Copper fixes racing heart problems in perhaps the most ways of any supplement that I know. It repairs the heart from heart disease. Copper increases muscle strength. Copper clears out arteries. Copper makes healthier red blood cells. Copper increases collagen for the strength of the walls of the blood vessels. Copper increases ATP so that cells can fuel that sodium/potassium pump so that cells can excrete sodium. See the connection now?

Iodine can similarly cause racing heart symptoms, before making them better, because we need thyroid hormones to send the signals for the mitochondria to start making ATP for energy the fuels that sodium/potassium pump.

When we first started The Copper Revolution, there was an idea in our forum on Facebook that “copper helps people retain salt”. Furthermore, people noticed that they craved salt less on copper. So, it seemed to match up. After about 6 people mentioned this, I began repeating this idea in my articles. However, and this is a good lesson, other people began to question the source of this. I went looking and I could not find any scientific source to prove this idea up, that copper helps the body retain sodium salt. I had to eliminate and remove my statements. Now, it appears to me to be the opposite; that we really do need less salt, because we detox salt on copper, and the need for salt is also a false idea. We need electrolytes like copper and potassium, and sodium is a very poor substitute.

There is a similar idea out there in the HTMA community of hair tissue mineral analysis interpreters. Some of them claim that people high in sodium salt do not do well on copper, and that in such situations, copper can cause racing heart issues. I now see they get the correlations right, and the cause/effect partly right, as people who are high in salt who take copper can get racing heart problems. But their idea is that copper is toxic, which appears now to be a dramatically wrong conclusion because copper is the solution to the problem of being toxic with sodium. They have misidentified the toxic mineral.
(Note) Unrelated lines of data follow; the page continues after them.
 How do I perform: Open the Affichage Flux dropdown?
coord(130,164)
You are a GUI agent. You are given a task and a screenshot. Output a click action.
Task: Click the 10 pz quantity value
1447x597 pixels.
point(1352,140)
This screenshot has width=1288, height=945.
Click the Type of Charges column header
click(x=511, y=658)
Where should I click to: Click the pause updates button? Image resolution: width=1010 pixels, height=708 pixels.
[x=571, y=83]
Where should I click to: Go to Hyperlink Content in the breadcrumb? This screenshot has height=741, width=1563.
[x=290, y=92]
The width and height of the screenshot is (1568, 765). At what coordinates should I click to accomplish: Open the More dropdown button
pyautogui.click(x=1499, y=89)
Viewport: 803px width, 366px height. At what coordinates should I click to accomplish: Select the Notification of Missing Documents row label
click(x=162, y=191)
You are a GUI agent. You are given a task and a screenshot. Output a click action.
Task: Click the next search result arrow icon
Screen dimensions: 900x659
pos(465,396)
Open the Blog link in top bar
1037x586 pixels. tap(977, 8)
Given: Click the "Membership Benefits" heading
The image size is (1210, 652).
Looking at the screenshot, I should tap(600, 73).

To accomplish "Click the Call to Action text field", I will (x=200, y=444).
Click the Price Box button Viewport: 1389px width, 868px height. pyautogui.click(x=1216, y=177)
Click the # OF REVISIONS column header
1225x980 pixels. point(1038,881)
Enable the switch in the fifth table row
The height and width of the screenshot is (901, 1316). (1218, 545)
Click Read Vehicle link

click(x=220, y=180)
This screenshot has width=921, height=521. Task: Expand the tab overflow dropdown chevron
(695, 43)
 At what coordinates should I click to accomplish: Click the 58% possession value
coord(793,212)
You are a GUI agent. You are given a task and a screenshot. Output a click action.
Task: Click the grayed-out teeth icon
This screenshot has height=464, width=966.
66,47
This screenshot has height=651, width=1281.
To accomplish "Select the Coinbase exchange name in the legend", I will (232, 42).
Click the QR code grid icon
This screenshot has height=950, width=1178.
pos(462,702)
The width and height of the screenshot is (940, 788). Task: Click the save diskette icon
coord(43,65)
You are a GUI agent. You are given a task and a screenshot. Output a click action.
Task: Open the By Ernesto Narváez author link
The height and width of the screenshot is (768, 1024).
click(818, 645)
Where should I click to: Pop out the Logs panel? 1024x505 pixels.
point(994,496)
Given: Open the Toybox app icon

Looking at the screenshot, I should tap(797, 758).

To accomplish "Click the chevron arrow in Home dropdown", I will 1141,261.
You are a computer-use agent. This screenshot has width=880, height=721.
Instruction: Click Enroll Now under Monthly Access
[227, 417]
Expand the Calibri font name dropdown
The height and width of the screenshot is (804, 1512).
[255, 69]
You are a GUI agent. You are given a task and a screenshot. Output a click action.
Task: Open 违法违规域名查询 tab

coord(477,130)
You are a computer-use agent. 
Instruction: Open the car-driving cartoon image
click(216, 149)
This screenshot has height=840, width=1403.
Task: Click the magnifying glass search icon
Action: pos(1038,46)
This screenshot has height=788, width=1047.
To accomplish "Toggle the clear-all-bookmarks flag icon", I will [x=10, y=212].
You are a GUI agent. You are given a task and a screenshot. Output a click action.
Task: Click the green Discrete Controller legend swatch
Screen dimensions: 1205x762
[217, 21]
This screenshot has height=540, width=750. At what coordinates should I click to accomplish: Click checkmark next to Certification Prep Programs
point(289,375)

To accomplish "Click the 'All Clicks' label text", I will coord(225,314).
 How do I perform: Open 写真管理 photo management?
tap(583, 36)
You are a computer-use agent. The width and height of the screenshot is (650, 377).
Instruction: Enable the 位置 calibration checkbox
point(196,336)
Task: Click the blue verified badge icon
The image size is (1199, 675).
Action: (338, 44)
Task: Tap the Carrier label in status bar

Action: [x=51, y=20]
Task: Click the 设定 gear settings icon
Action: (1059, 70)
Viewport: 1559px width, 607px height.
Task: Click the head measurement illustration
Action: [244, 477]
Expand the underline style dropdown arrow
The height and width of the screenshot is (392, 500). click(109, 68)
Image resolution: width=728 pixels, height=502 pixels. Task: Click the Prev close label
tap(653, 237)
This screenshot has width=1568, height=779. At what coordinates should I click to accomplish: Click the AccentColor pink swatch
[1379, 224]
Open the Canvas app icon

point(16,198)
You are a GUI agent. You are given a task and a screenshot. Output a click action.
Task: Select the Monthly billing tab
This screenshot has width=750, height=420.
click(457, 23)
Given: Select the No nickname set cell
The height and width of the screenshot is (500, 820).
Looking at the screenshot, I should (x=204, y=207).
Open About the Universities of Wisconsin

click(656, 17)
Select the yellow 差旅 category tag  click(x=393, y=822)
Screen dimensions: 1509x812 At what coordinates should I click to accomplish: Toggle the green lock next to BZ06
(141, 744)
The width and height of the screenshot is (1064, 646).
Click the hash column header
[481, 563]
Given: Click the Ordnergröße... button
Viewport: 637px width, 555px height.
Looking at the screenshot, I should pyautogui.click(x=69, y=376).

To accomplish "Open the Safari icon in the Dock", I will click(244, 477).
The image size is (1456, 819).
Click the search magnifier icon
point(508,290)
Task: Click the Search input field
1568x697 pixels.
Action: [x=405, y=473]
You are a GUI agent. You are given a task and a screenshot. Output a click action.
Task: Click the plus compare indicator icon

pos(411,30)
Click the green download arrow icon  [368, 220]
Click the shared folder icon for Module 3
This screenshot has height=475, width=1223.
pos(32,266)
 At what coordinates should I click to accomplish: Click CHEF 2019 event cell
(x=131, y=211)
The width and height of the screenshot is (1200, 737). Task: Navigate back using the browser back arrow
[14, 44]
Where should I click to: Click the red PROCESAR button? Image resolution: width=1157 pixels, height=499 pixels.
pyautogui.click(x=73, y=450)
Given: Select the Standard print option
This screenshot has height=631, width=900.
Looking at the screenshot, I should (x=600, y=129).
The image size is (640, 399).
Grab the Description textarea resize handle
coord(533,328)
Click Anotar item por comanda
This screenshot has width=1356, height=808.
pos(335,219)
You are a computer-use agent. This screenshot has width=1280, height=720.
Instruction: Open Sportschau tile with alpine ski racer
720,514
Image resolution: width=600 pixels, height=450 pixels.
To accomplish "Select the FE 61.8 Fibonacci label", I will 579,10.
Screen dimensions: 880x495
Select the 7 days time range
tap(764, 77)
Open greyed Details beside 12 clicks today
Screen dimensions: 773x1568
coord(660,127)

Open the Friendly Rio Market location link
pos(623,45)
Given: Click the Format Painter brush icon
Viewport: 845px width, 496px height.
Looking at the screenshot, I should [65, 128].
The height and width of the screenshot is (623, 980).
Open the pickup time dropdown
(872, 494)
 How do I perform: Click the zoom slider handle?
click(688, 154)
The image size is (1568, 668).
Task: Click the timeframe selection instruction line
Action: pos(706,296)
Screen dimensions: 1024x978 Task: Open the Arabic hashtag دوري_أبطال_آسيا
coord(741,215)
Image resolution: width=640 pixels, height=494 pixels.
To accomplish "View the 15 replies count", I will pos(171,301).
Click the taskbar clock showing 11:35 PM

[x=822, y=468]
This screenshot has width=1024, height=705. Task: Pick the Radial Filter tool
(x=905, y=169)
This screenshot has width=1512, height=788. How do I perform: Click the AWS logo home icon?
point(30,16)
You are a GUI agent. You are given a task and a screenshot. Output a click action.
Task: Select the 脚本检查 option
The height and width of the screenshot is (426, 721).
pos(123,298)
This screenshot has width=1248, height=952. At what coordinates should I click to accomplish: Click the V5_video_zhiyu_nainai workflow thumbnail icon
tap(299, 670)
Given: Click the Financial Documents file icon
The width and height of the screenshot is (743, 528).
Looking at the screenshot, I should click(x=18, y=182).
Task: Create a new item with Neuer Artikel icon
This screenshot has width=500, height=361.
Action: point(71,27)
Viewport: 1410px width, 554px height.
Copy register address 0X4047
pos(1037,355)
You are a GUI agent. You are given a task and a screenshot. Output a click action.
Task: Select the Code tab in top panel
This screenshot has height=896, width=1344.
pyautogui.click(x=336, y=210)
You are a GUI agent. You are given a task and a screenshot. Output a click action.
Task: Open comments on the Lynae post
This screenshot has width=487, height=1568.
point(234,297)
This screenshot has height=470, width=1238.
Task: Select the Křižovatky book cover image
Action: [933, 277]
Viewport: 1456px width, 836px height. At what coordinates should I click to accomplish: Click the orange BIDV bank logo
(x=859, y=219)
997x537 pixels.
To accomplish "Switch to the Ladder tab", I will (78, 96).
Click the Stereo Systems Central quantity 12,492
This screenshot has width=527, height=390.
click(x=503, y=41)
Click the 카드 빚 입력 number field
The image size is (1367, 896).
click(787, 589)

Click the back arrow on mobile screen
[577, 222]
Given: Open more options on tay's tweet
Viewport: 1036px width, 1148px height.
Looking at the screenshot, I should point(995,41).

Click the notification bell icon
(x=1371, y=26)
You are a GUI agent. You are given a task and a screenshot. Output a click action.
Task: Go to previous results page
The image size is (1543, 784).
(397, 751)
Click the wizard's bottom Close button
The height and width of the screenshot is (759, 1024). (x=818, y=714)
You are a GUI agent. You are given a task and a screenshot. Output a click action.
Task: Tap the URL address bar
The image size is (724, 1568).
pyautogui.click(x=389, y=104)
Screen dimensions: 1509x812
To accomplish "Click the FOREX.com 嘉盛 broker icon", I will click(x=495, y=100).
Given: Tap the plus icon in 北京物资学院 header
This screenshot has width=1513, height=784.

So if a racing heart symptom happens when starting the good minerals, the solution is to drink more distilled water, to slowly increase the good minerals, and take a smaller dose of things like copper, potassium or iodine, and to cut back sodium intake and all forms of sodium salts such as table salt, sea salt, Celtic salt, and Himalayan salt. Since the body can only pee out sodium at a certain rate, it is important to detox sodium a bit more slowly.

Copper deficiency is a known cause of 80 different biomarkers related to heart problems, and copper is one very good solution to heart disease. So, once again, copper is not the cause of racing heart problems.

Potassium also helps our bodies make use of copper, and potassium’s long list of benefits is very similar to the list of copper’s benefits. Both help fix dehydration, both help build muscle, both are important for nerve health, etc.

Finally, there are other good things necessary to make ATP: sugar (food) and oxygen, Magnesium, the good B Vitamins, (B1, B2, B3, B5, B7 and B12), copper and iodine, and of course phosphorous (creatine phosphate) to make Adenosine Tri Phosphate ATP. So all of these good things increase ATP production, and increase energy so the sodium/potassium pump works better, and this can induce a sodium detox and sodium excess reactions like a racing heart.

Again, to clarify, increased ATP is not bad. The sodium detox is temporary.

Decreased ATP is far worse, which can lead to heart disease, diabetes, and death.